Ich bin mir sicher, das es mal ging, weil bei vhost dateien, die schon ewig nicht mehr geändert wurden, steht es noch drin, genauso bei subdomains... da funktioniert es auch noch wie gehabt.

Jemand ne Idee?


P.S.: noch was: anscheinend wird nun auch das php_admin_flag ganz am ende ignoriert?

- Gruß Okumba


----------



## Till (12. Juni 2010)

Aktualisier bitte mal auf die 3.0.2.2. Beta, da ist das behoben:

http://www.howtoforge.de/forum/showthread.php?t=3142


----------



## Okumba (2. Juli 2010)

Danke Till, hat geholfen.

Trotzdem noch die Frage: php_admin_flag safe_mode on

Hab ich als Apache Direktive drin und trotzdem ist safemode in der phpinfo() Anzeige zweimal auf off (local / master value).

Ne Idee?

Gruß,
Okumba


----------



## Till (2. Juli 2010)

Was hast Du denn als php mode ausgewählt? Settings mittels php_admin_flag und php_admin_value sind Funktionen des Apache Modules mod_php


----------



## Okumba (2. Juli 2010)

Oh, hast natürlich wieder recht, sorry...

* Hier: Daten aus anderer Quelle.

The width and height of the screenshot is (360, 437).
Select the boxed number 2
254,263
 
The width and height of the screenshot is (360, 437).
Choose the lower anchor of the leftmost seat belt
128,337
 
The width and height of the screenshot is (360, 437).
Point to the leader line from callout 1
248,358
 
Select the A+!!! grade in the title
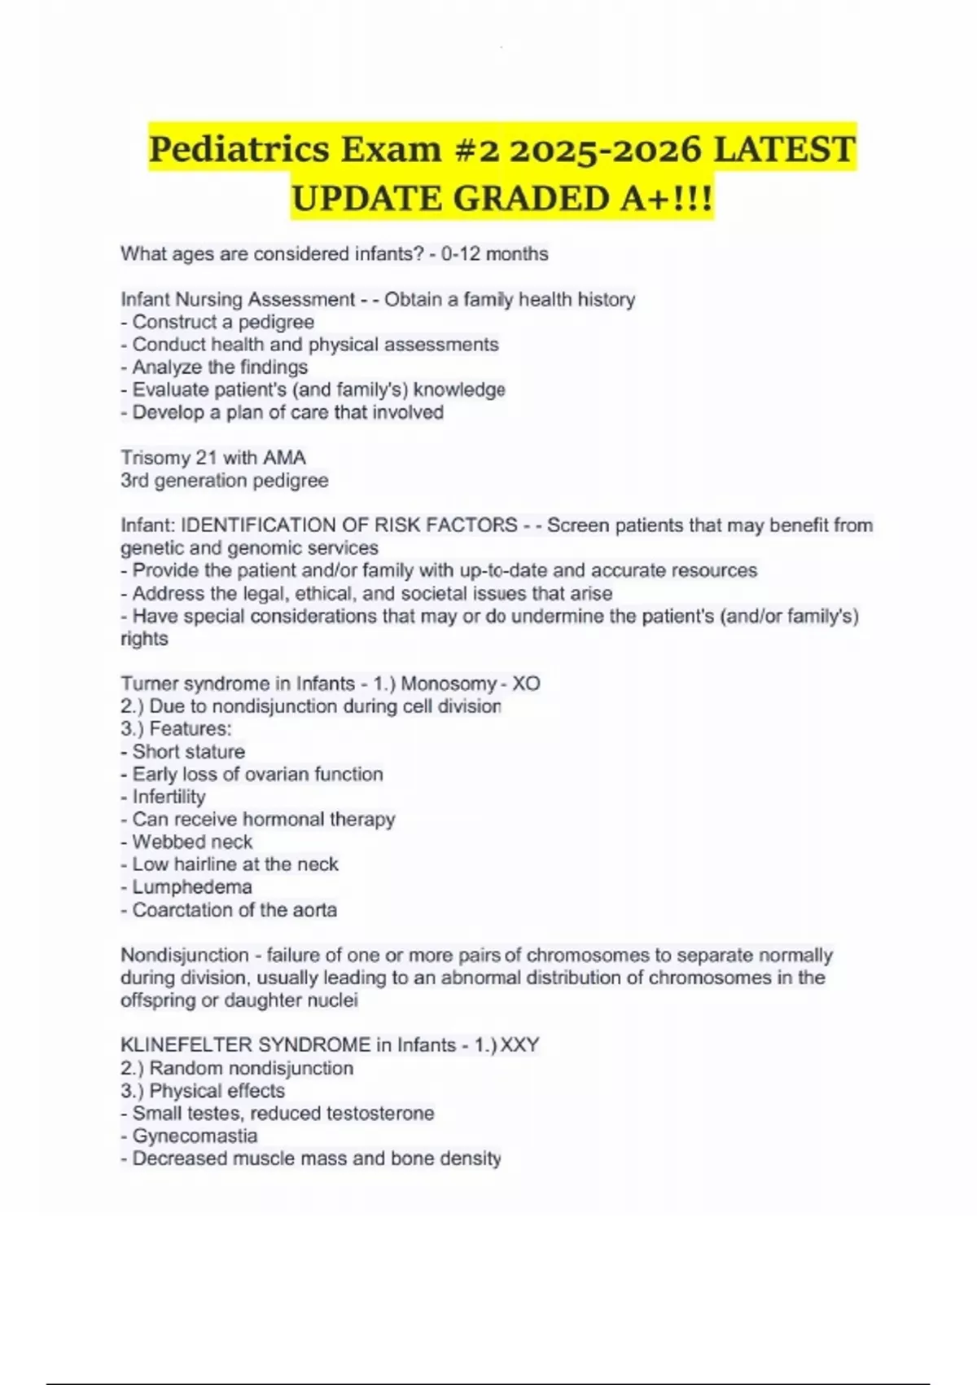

FastCGI ist aktiviert bei den Domains.
Gibts schon eine Möglichkeit pro Domain bzw. Kunde eine eigenen PHP.ini zu definieren?

Gruß,
Okumba


----------



## Till (2. Juli 2010)

Nein. Das kommt mit 3.0.3:

http://bugtracker.ispconfig.org/index.php?do=roadmap&project=3


----------



## Okumba (3. Juli 2010)

Alles klar, danke dir


----------



## mzerbe (10. Juli 2010)

*php_admin_flag fuer Unterverzeichnis wirkungslos (Mod-PHP)*

Dieses Problem habe ich in aehnlicher Form auch 


Zitat von Okumba:


> Hab ich als Apache Direktive drin und trotzdem ist safemode in der phpinfo() Anzeige zweimal auf off (local / master value).


Allerdings ist bei mir Mod-PHP eingestellt. (ausfuehrlicher stehts im Englischen Teil des Forums.)


----------